# Records for this exercise
——————————
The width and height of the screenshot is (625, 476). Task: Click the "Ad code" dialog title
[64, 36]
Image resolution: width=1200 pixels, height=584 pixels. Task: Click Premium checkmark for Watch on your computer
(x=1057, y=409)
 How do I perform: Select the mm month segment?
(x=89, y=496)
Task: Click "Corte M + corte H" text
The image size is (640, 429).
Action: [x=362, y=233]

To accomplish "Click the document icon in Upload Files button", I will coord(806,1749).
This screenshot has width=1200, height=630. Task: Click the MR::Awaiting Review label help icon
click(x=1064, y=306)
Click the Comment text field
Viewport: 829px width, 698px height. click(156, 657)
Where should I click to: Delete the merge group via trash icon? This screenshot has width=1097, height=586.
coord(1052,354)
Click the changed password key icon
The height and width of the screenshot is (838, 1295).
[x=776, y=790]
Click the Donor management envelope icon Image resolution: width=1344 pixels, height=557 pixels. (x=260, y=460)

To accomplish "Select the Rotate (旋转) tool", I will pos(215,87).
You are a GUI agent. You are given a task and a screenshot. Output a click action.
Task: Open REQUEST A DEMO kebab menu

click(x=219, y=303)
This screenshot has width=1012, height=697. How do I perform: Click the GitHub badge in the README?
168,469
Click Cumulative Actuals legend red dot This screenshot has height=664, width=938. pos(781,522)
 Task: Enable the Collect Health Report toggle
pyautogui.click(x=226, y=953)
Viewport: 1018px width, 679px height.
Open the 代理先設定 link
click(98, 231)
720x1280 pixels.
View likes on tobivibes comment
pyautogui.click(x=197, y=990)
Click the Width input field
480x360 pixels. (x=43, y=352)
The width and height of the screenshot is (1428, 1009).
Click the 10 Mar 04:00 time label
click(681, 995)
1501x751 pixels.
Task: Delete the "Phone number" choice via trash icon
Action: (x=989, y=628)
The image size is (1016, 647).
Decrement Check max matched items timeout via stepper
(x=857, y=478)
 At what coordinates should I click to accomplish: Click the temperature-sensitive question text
——————————
# Work task
Restate the records above in full, keeping each line exactly as it stands.

# Answer space
The width and height of the screenshot is (625, 476). Task: Click the "Ad code" dialog title
[64, 36]
Image resolution: width=1200 pixels, height=584 pixels. Task: Click Premium checkmark for Watch on your computer
(x=1057, y=409)
 How do I perform: Select the mm month segment?
(x=89, y=496)
Task: Click "Corte M + corte H" text
The image size is (640, 429).
Action: [x=362, y=233]

To accomplish "Click the document icon in Upload Files button", I will coord(806,1749).
This screenshot has width=1200, height=630. Task: Click the MR::Awaiting Review label help icon
click(x=1064, y=306)
Click the Comment text field
Viewport: 829px width, 698px height. click(156, 657)
Where should I click to: Delete the merge group via trash icon? This screenshot has width=1097, height=586.
coord(1052,354)
Click the changed password key icon
The height and width of the screenshot is (838, 1295).
[x=776, y=790]
Click the Donor management envelope icon Image resolution: width=1344 pixels, height=557 pixels. (x=260, y=460)

To accomplish "Select the Rotate (旋转) tool", I will pos(215,87).
You are a GUI agent. You are given a task and a screenshot. Output a click action.
Task: Open REQUEST A DEMO kebab menu

click(x=219, y=303)
This screenshot has width=1012, height=697. How do I perform: Click the GitHub badge in the README?
168,469
Click Cumulative Actuals legend red dot This screenshot has height=664, width=938. pos(781,522)
 Task: Enable the Collect Health Report toggle
pyautogui.click(x=226, y=953)
Viewport: 1018px width, 679px height.
Open the 代理先設定 link
click(98, 231)
720x1280 pixels.
View likes on tobivibes comment
pyautogui.click(x=197, y=990)
Click the Width input field
480x360 pixels. (x=43, y=352)
The width and height of the screenshot is (1428, 1009).
Click the 10 Mar 04:00 time label
click(681, 995)
1501x751 pixels.
Task: Delete the "Phone number" choice via trash icon
Action: (x=989, y=628)
The image size is (1016, 647).
Decrement Check max matched items timeout via stepper
(x=857, y=478)
 At what coordinates should I click to accomplish: Click the temperature-sensitive question text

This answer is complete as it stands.